Why are your hay fever symptoms worse than normal this summer?
- The number of people seeking hay-fever advice has tripled so far this summer
The number of people seeking hay-fever advice on the NHS website has tripled in the past five weeks, NHS England says.
A rise in the search for advice on hay fever has coincided with the recent hot weather across the UK, which is in the midst of a scorching heatwave.
So, why exactly is your hay fever so bad? What actually triggers hay fever in the first place and how can it be treated effectively?
Read on below for MailOnline’s breakdown as to why your hay fever may be worse than normal so far this summer.
The Met Office has warned of ‘very high’ pollen counts across the UK, which will affect England and Wales the most
Why is my hay fever so bad?
On Tuesday June 12, the Met Office issued red warnings of ‘very high’ pollen counts in Yorkshire and Humberside, the North West, West Midlands, Wales, East of England, South West, and London and South East England over the coming week.
England and Wales will be hardest hit by the ‘very high’ pollen counts, as it warned pollen levels will also be ‘high in Scotland and Northern Ireland.
Consequently, people with asthma may also find their hay fever symptoms worsen, with a spate of thunderstorms doing little to improve things for hay fever sufferers.
This is because water breaks down pollen granules into smaller particles, which may lodge deeper into the airways in the lungs.
The Met Office warned the UK is entering ‘peak’ pollen season, as it noted grass pollen counts are on the rise.
Lung health charity Asthma + Lung UK in turn warned the high pollen counts could pose a serious risk to those living with lung conditions, as it noted pollen is a major trigger for those living with asthma and COPD.
The charity noted that almost half (47.1 per cent) of the 5 million Brits living with asthma and more than a quarter (27.4 per cent) of the 1.3 million British people living with COPD are triggered by pollen.
What can trigger hay fever?
Hay fever is an allergic reaction to pollen, typically when it comes into contact with your mouth, nose, eyes and throat.
People are most severely affected by hay fever between late March and September, especially when it is warm, humid and windy, as the pollen count is at its highest during this period. Pictured: a hay fever sufferer sleeps with an eye mask to prevent pollen getting into their eyes (File image)
Pollen is a fine powder from plants, which is released as part of their reproductive cycle. It contains proteins that can cause the nose, eyes, throat and sinuses to become swollen, irritated and inflamed.
Anyone suffering from hay fever could be allergic to tree pollen, which is released during spring.

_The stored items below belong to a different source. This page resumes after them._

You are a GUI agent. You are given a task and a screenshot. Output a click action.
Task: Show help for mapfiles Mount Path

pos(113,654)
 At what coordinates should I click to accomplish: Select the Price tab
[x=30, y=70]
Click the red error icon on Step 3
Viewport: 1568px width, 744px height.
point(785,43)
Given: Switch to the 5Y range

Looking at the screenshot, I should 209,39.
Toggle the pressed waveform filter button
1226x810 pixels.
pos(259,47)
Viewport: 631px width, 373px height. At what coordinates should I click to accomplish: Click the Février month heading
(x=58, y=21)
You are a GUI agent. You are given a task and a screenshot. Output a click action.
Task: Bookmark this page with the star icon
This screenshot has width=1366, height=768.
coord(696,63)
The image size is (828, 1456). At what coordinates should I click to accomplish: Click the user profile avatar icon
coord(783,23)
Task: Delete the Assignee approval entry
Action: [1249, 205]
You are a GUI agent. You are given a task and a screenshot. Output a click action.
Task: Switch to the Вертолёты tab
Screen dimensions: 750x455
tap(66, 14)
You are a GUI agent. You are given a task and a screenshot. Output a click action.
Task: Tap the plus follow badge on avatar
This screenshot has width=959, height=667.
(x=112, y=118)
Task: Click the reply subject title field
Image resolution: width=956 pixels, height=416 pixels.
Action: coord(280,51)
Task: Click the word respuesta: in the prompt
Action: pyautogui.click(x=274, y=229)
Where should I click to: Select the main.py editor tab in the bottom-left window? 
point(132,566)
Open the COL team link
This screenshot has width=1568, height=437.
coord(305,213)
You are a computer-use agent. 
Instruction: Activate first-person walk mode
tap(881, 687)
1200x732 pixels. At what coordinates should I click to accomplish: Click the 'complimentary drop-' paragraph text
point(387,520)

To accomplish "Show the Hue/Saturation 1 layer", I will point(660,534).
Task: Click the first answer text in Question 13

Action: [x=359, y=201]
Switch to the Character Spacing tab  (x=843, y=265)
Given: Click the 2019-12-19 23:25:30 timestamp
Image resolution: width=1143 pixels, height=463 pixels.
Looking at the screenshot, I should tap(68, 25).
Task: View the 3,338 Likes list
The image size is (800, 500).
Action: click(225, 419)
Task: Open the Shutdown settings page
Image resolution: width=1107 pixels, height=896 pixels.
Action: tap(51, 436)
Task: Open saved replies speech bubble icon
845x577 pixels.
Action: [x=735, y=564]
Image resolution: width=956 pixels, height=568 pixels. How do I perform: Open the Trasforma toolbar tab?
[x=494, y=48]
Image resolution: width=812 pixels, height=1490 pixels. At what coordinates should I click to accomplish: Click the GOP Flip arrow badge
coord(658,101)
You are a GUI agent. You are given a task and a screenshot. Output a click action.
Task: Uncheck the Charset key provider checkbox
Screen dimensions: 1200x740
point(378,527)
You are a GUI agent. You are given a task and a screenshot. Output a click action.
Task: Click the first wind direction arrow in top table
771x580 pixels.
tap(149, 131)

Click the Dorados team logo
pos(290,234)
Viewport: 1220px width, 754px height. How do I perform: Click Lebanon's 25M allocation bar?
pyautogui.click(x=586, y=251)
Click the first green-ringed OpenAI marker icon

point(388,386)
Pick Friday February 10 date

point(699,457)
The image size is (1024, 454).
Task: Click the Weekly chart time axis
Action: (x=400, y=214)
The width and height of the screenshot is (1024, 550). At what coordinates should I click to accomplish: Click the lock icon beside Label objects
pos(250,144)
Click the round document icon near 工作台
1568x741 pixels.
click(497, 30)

Grass pollen, which is released during the end of spring and beginning of summer, is also known to cause hay fever.
Weed pollen is released in late autumn and may also provoke hay fever symptoms in some people.
People are most severely affected by hay fever between late March and September, especially when it is warm, humid and windy, as the pollen count is at its highest during this period.
How to treat hay fever
As it can last for weeks or months, hay fever can become a nuisance for those who want to make the most of the summer sun.
Common hay fever symptoms can include sneezing and coughing, a runny or blocked nose, itchy, red or watery eyes and an itchy throat, mouth, nose and ears.
There is currently no cure for hay fever. However, the majority of people can relieve symptoms by taking antihistamines, which help to prevent an allergic reaction to pollen.
If steroids and other hay fever treatments do not work, your GP may refer you for immunotherapy.
This form of treatment sees people given small amounts of pollen as an injection or tablet to slowly build up their immunity to pollen.
There is currently no cure for hay fever. However, the majority of people can relieve symptoms by taking antihistamines, which help to prevent an allergic reaction to pollen. Pictured: Long grass – which can emit high amounts of pollen – on Basingstoke common in Hampshire
Immunotherapy usually starts in the winter about 3 months before the hay fever season begins, but is not available to everyone.
The NHS also says that people can put Vaseline around their nostrils to trap pollen and wear wrap around sunglasses to stop pollen getting into their eyes.
Other advice includes investing a pollen filter for the air vents in your car, as well as purchasing a vacuum cleaner with a HEPA filter to help avoid severe hay fever.
People should not cut grass or walk on grass if they routinely suffer from hay fever.
They should also avoid keeping fresh flowers in the house, which will only increase their exposure to pollen.